Re: Event ID 5807 / Netlogon



Defining sites assist the client into knowing which dc or dc's should be
used to authenticate. If an ip subnet isn't defined in sites and services,
if I recall correctly, the client goes to the first defined site within your
domain.

You don't have to define a seperate site but you should have subnets defined
for the sites that will have clients authenticating to your domain. I would
do as you have done and define the new subnets into the sites where you want
your clients to authenticate to.

Whether or not this is best practice I'm am unsure. I'm sure others will
post on this as well.

--
Paul Bergson MCT, MCSE, MCSA, Security+, CNE, CNA, CCA
http://www.pbbergs.com

Please no e-mails, any questions should be posted in the NewsGroup

This posting is provided "AS IS" with no warranties, and confers no rights.

"ThOF" <mpareja@xxxxxxxxx> wrote in message
news:OF1ZZO3mGHA.1208@xxxxxxxxxxxxxxxxxxxxxxx
Hi all the group;

I'm constantly seeing on some of my DCs the Event ID 5807 (source
Netlogon) which argues about client IP addresses not mapped to any site

The IPs that appearsin the netlogon.log file are IPs from remote VPN
clients and also IPs from another different Windows domains in which we
trust (we've configured trust relationships among them, but I don't think
it should be neccesary define new sites for those remote domains!)

○ ○ ○ ○ ○

OBJECTIVE
Reproduce the passage of the newsgroup reply on Event ID 5807 between "The IPs that" and "those remote domains!)", inclusive. The records that follow have no connection to the newsgroup reply above.

[Collected data]

○ ○ ○ ○ ○

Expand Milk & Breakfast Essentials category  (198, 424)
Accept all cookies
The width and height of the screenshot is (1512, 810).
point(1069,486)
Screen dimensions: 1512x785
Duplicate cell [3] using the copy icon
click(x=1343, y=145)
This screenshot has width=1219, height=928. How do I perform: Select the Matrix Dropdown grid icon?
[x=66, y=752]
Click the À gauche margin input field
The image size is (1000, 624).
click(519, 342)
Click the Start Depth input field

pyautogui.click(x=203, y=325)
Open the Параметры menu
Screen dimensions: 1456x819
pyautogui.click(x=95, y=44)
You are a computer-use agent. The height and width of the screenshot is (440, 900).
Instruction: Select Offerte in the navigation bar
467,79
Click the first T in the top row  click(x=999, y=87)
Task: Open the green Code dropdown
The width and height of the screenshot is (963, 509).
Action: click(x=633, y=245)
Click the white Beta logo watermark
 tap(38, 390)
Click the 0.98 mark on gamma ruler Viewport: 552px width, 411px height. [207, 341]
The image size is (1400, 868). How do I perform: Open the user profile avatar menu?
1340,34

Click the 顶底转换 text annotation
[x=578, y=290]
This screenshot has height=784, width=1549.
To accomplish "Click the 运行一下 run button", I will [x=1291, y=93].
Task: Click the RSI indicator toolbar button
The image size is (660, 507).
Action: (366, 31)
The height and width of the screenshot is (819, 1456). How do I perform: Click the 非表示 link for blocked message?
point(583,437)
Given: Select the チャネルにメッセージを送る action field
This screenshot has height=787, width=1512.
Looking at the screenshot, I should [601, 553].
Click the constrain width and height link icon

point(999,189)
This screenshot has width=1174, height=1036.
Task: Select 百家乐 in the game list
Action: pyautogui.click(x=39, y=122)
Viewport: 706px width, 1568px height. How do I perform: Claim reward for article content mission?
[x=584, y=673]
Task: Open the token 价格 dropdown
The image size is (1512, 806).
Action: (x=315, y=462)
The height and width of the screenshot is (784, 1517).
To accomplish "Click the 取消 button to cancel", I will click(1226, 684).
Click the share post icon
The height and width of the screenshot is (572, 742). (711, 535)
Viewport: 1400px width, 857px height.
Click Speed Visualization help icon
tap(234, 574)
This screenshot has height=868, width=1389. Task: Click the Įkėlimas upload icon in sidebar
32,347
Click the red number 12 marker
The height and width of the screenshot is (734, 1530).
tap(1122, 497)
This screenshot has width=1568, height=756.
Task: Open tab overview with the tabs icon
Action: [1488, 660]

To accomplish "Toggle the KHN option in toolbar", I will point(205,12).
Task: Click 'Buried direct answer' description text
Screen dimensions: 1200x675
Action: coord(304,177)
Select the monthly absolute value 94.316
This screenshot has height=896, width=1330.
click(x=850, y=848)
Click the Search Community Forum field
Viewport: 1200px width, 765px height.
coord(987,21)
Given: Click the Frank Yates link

○ ○ ○ ○ ○

TASK SOLUTION
The IPs that appearsin the netlogon.log file are IPs from remote VPN
clients and also IPs from another different Windows domains in which we
trust (we've configured trust relationships among them, but I don't think
it should be neccesary define new sites for those remote domains!)